=== RECORDS FOR THIS TASK ===
== == ==

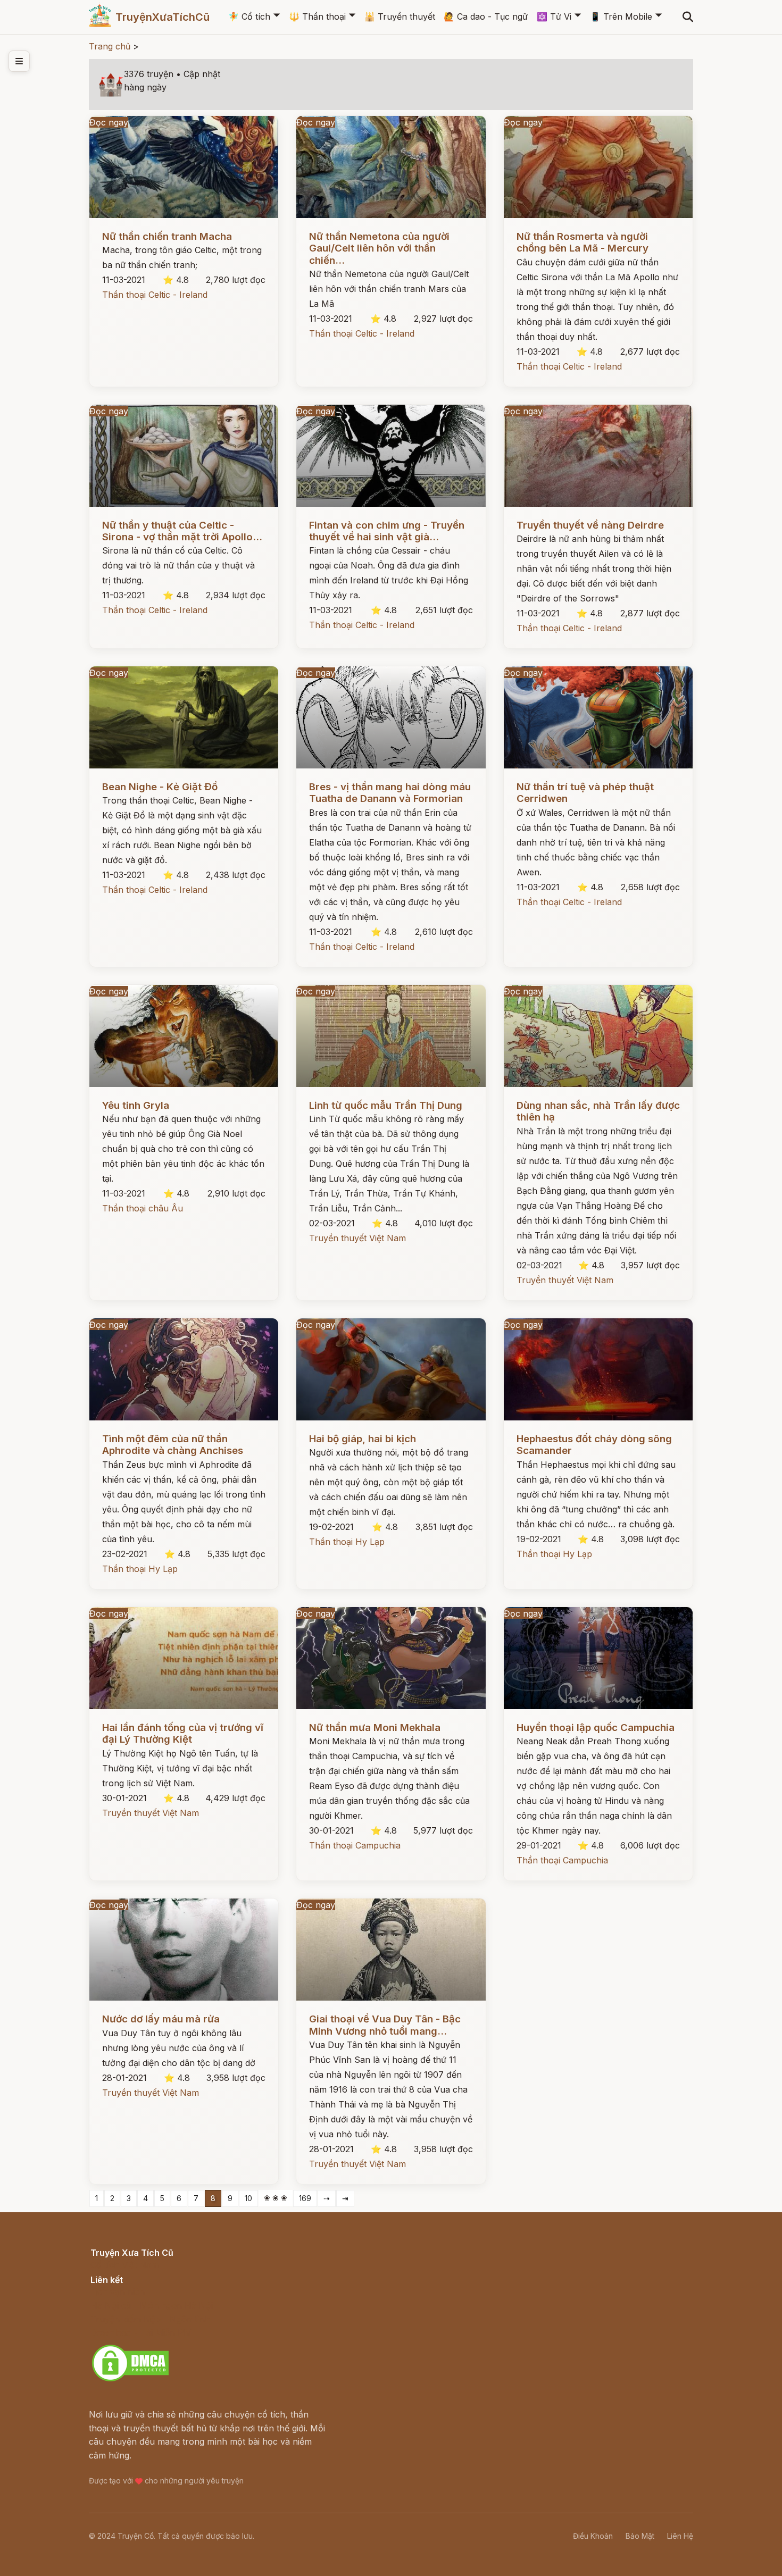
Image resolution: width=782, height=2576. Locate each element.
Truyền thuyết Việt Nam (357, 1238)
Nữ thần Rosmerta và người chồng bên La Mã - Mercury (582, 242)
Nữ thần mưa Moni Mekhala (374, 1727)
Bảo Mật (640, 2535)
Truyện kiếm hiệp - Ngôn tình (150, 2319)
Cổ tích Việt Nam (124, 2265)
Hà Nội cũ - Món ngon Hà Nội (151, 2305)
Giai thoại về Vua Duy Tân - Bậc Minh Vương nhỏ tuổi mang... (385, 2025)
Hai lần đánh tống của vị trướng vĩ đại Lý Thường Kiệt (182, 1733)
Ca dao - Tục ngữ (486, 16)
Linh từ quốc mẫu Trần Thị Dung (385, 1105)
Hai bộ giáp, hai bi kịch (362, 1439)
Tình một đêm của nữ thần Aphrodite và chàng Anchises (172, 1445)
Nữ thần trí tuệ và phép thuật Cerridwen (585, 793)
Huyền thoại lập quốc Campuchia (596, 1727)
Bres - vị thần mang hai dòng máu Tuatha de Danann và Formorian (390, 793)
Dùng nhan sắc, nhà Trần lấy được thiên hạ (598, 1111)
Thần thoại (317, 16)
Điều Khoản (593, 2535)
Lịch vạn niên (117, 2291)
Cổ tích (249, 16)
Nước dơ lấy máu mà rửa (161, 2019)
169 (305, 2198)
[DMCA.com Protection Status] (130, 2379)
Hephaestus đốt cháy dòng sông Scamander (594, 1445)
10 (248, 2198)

== == ==

=== ACTIVITY ===
Start at the top line above and repeat the records verbatim, leaving images out.

=== ANSWER SPACE ===
Image resolution: width=782, height=2576. Locate each element.
Truyền thuyết Việt Nam (357, 1238)
Nữ thần Rosmerta và người chồng bên La Mã - Mercury (582, 242)
Nữ thần mưa Moni Mekhala (374, 1727)
Bảo Mật (640, 2535)
Truyện kiếm hiệp - Ngôn tình (150, 2319)
Cổ tích Việt Nam (124, 2265)
Hà Nội cũ - Món ngon Hà Nội (151, 2305)
Giai thoại về Vua Duy Tân - Bậc Minh Vương nhỏ tuổi mang... (385, 2025)
Hai lần đánh tống của vị trướng vĩ đại Lý Thường Kiệt (182, 1733)
Ca dao - Tục ngữ (486, 16)
Linh từ quốc mẫu Trần Thị Dung (385, 1105)
Hai bộ giáp, hai bi kịch (362, 1439)
Tình một đêm của nữ thần Aphrodite và chàng Anchises (172, 1445)
Nữ thần trí tuệ và phép thuật Cerridwen (585, 793)
Huyền thoại lập quốc Campuchia (596, 1727)
Bres - vị thần mang hai dòng máu Tuatha de Danann và Formorian (390, 793)
Dùng nhan sắc, nhà Trần lấy được thiên hạ (598, 1111)
Thần thoại (317, 16)
Điều Khoản (593, 2535)
Lịch vạn niên (117, 2291)
Cổ tích (249, 16)
Nước dơ lấy máu mà rửa (161, 2019)
169 (305, 2198)
[DMCA.com Protection Status] (130, 2379)
Hephaestus đốt cháy dòng sông Scamander (594, 1445)
10 (248, 2198)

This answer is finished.